**Text extract:**
========================

Site maps, sitemaps, image search, 404 pages
One of the first things you want to do when you restructure your site or add a new piece of quality content is add it to your site maps. You don’t need to do this with every blog post, but you should list every main page in your website that you would like your visitors to be able to find. Including pages in a site map doesn’t guarantee that the search engines will index them, but it helps.
There are two major types of site maps, and you need both:
- An HTML site map is a standard web page that is public facing and intended to help real people
- An XML sitemap is a file written in computer code (Extensible Markup Language) that’s written only for search engines and is not public facing. It isn’t linked where people can find it, and most people couldn’t understand the code even if they found the file.
Note the different spellings: HTML site maps use “site map.” XML sitemaps use the term as one word, “sitemap”.
HTML Site Maps
HTML site maps are intended to make a visit to your site easier for your visitors. People navigate the web in different ways, so you want to give them multiple ways to find your content. Some people like the discovery process of going through menus and following links, but some of your visitors will be very task-focused and will want to go directly to the content they care about. A site map lets this latter audience find specific pages without having to go through menus or other navigation. Since HTML site maps are treated like any other web page on your site, they’re also a good way for search engines to discover more of your pages. In general –
- If your site has fewer than 200 hundred pages, you can include everything in one site map
- If your site has more than 200 pages, consider a main site map that has the top level pages and links to category-specific site maps
Your task-oriented visitors aren’t there for pretty graphics, they don’t want to read paragraphs of text, and they don’t want to spend a lot of time trying to figure out what link they should click. Give them a nice, clean layout with logical headings, subheadings, and page names. Apple does a really good job with their site map. It’s categorized into major categories, such as iPod:
An XML sitemap is a file created specifically for search engines. Having one won’t guarantee the search engines will index all of the pages in your site and won’t influence how the pages rank, but it is the quickest and easiest way for search engines to learn about your pages and give you the best chance to get them indexed.

========================

**Provided material:**
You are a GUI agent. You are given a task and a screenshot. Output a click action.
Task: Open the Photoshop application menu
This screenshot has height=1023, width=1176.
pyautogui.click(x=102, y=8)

========================

**Set of tasks:**
1) Retype the site maps text, starting with "There are two" and going on through "found the file.".
2) Decide whether each statement agrees with the site maps text, answering yes or no and quoting the deciding words. (a) An XML sitemap is linked where visitors can find it. (b) A site with more than 200 pages might use a main site map that links to category-specific site maps. (c) Having an XML sitemap influences how the pages rank.
The lines play no part in this.

**Written responses:**
1)
There are two major types of site maps, and you need both:
- An HTML site map is a standard web page that is public facing and intended to help real people
- An XML sitemap is a file written in computer code (Extensible Markup Language) that’s written only for search engines and is not public facing. It isn’t linked where people can find it, and most people couldn’t understand the code even if they found the file.

2)
(a) No: "It isn’t linked where people can find it"
(b) Yes: "consider a main site map that has the top level pages and links to category-specific site maps"
(c) No: "won’t influence how the pages rank"